Aujourd’hui le métier n’est plus le même, et ce décor fascinerait les jeunes étudiants en pharmacie. Heureusement, tout ne sera pas détruit. Les curieux pourront bientôt découvrir les plus belles pièces de la pharmacie au musée Carnavalet à Paris. “La personne en charge du patrimoine à l’Ordre des pharmaciens a tenu à ce tout cela ne soit pas saccagé. Elle a usé de son influence pour que le musée reprenne les pièces” se réjouit Roger Lhopitallier avant d’ajouter : “Je suis très heureux que ce patrimoine ne disparaisse pas. Ca m’aide à faire passer la pilule”. Les vieux ordonnanciers de l’officine ont été récupérés par l’Ordre des pharmaciens pour les conserver à la faculté des sciences pharmaceutiques et biologiques de Paris. “Au temps de mon grand-père, on notait pour chaque achat, le nom du médecin qui l’avait prescrit et la formule exacte de la préparation” explique le retraité qui constate à quel point la profession a changé.

 

Artisans

 “Le métier se dégrade. Il se transforme. Autrefois les pharmaciens étaient des artisans. On aurait ainsi pu les comparer aux boulangers ou aux pâtissiers. Certains faisaient du pain, d’autre des gâteaux et les pharmaciens fabriquaient les médicaments. De nos jours, les pharmaciens sont devenus des commerçants” déplore-t-il. La famille Lhopitallier a assisté à la naissance des laboratoires pharmaceutiques et au développement des médicaments à l’échelle industrielle. Roger Lhopitallier relativise : “Le changement était inévitable. Aujourd’hui les technologies ont atteint un tel niveau. Mon grand-père n’aurait jamais été capable de faire une pilule contraceptive. Les doses sont si infimes”.

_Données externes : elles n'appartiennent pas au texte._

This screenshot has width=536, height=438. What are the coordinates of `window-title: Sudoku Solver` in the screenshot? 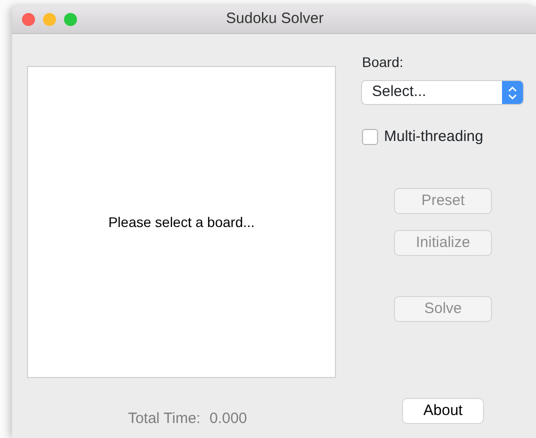 It's located at (275, 20).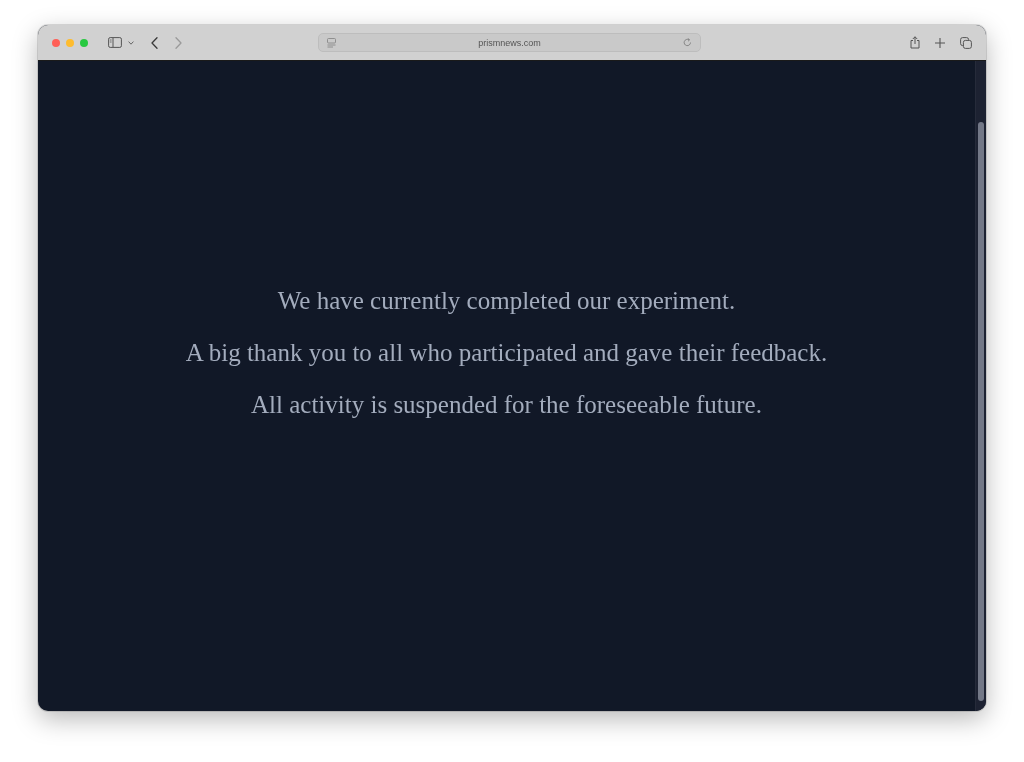 Image resolution: width=1024 pixels, height=762 pixels. I want to click on minimize-icon, so click(70, 42).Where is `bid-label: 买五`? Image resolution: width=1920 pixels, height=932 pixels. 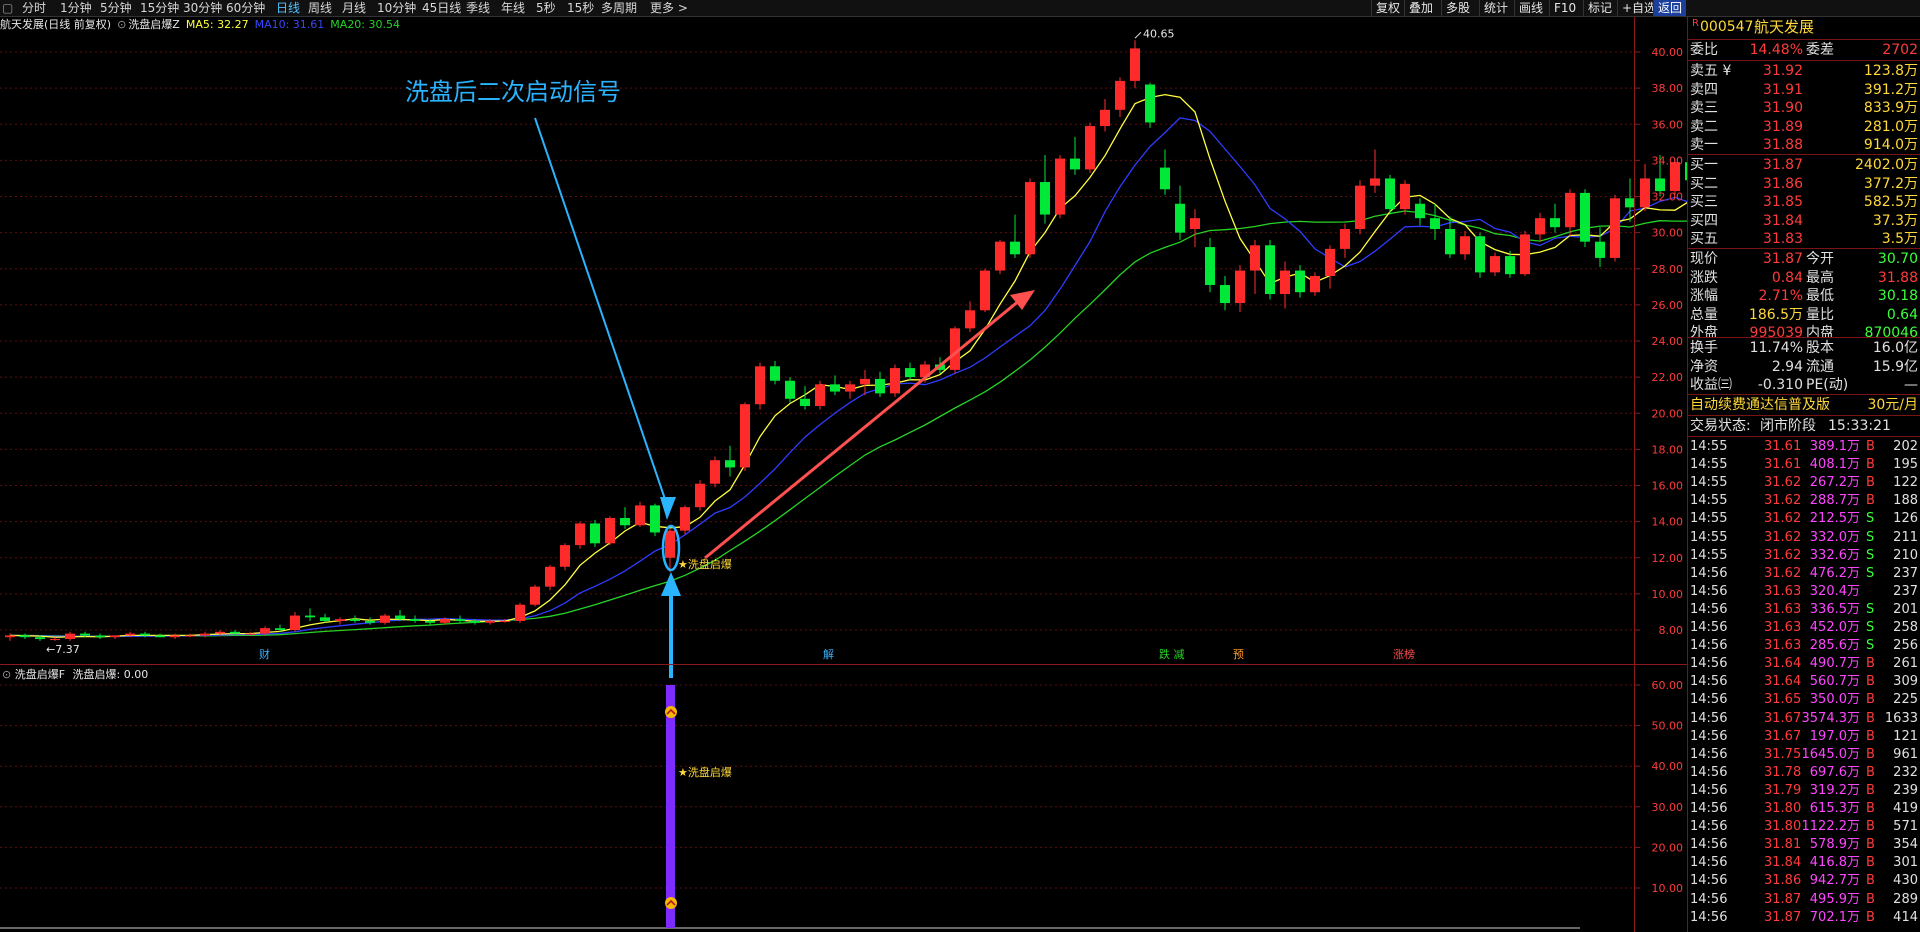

Si Roger Lhopitallier a choisi d’être pharmacien, c’est  “un peu par la force des choses”, pour pouvoir prendre la suite de son père. Et la filiation continue. Sur ces quatre enfants, le septuagénaire à un fils, lui aussi pharmacien ! “Il a préféré s’installer en province. C’est un  rythme de vie qui est différent. A Paris, il y a beaucoup de concurrence et la vie est beaucoup plus chère” explique-t-il, compréhensif. S’en est donc fini pour la mythique pharmacie Lhopitallier. “J’ai eu plusieurs propositions de reprises. Je n’ai pas donné suite car j’ai une toute petite retraite et une grande famille que j’aimerais aider. S’il y avait eu un pharmacien, le prix du loyer aurait été un pourcentage de mon petit chiffre d’affaire. Etant donné l’emplacement magnifique de l’officine, j’ai eu plusieurs propositions de magasins de luxe et demi-luxe. Je vais donc leur vendre le pas de porte, ce qui me permettra de bénéficier d’un loyer intéressant” confie le pharmacien retraité.

Pas d’inquiétudes pour les anciens patients fidèles de Roger Lhopitallier, une autre pharmacie est située au numéro 17 de la rue Soufflot. Mais si la densité des officines est très forte à Paris, elle va en régressant à l’échelle du pays. Selon l’Ordre national des pharmaciens, qui vient de procéder à un recensement de la profession et s’inquiète pour l’avenir, 141 licences de pharmaciens ont été supprimées en 2011 et plus d’une pharmacie ferme tous les trois jours.